Saturday, June 11, 2011

Kisalaya

I am going to try to split up the trip into a couple posts, because there were just too many things that went on to show them all in one! First, I just needed to show you a picture of the hotel pet. Its name is Bambi and it just hangs around, drinks from a bottle and loves to be pet :)


The town of Kisalaya is about 15 minutes west of Waspam. It is a relatively large village when compared to the other Miskito villages along the river, with a population of just under 2,000. This village came together and decided to give the ministry approximately 100 acres of land leading all the way north to the Rio Coco. The land is absolutely gorgeous.

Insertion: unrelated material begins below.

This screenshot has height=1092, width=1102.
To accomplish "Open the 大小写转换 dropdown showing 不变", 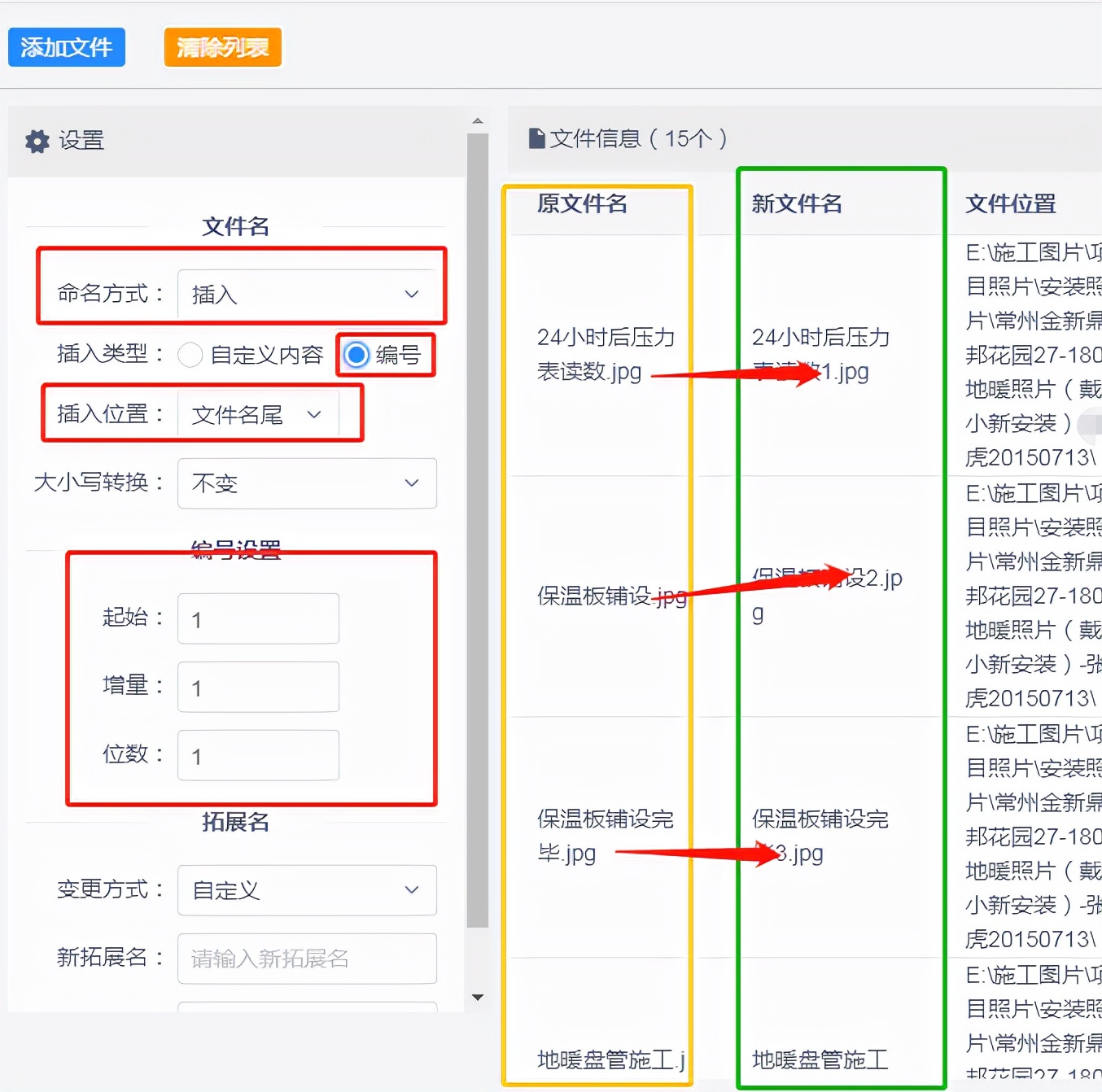I will coord(307,483).
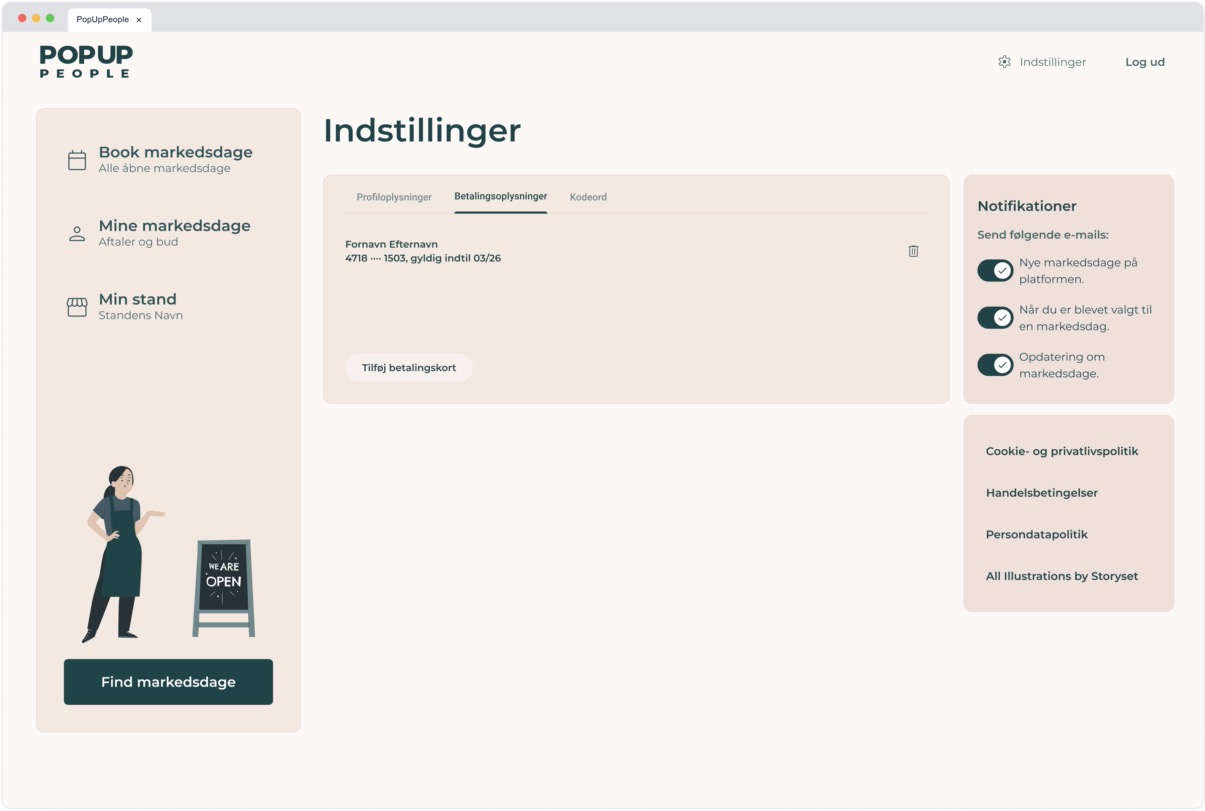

And when we were walking around the land with the leaders of the community, measuring it off, for whatever reason they kept suggesting we take more of the land, and extend the area we would like to have. It was truly God working through these people. How else would the ministry obtain over 100 acres without paying anything. As you see in the picture, you can't even see to the other side of it. Through one of the days we were there 'surveying' we all sat and had lunch together under a big shade tree, and simply had to praise God for this amazing Earth that He had created, and I couldn't help but think about how no one had ever inhabited this land before, and how it truly is a little piece of heaven.

We also met our neighbors.


One of those events that really makes you feel like you are in an episode of National Geographic, as the local kids came out from hiding and watched from a safe enough distance to figure out what is going on, but not close enough to put themselves into any danger! Fortunately we were able to get to know them a little (remember they speak Miskito and we are somewhat limited in its fluency :) But we learned that the little house over (no bigger than my family room at home) housed 16 people. Two of the girls we met where sisters that lived there with other siblings. One was 19 and one 16 years old. The 16 year old had a 8 month old son, and the 19 year old had a 3 year old and a 18 month old. This is one of those things that has proven itself to be quite the norm. Sad but true, a large chunk of the girls were pregnant by 15.

Through the whole process we have really been trying to build a good relationship with this community. They are being so generous to us, we are hoping to be able to reach back out to them in ways of seed for planting, providing jobs in the construction of the buildings and clearing of the property. Beyond that we set up a feeding center for all the children in the village. Monday we had the first feeding and made 84 bags of a soy rice mixure that serves 6 people per bag.

Here are some of the kids gathering as the food was prepared.


Kyle sharing the gospel with the children before they ate (using Ezequiel as a translator). I think this part may have been a reenacting of the story of David and Goliath (the boy up on his shoulders :)


In the end we ended up serving nearly 500 servings. The kids were fighting over the food, and the chance to get up to the pot of soy. I was serving it out, and at the end, there was only the raspa (what the natives call the rice that sticks to the sides of the pot), and I couldn't even get myself away from the pot because the kids were all pressing so hard around me trying to the last little scraps. I have been at feeding centers before, and of couse all the people are in need of the food that is being supplied, but never have I seen kids fighting to get to the food. During the process I wasn't thinking much, I was in all honesty a little stressed and closterphobic from the kids swarming from all sides (regardless of our attempt to organize them). But afterwards I simply had to admire how God makes all things work together. The town had a plot of land, and we have access to FOOD. Food is something we think of so nonchalantly, and them in the same way, have all this land that no one is using or living on, and yet together God has a way of providing for all involved.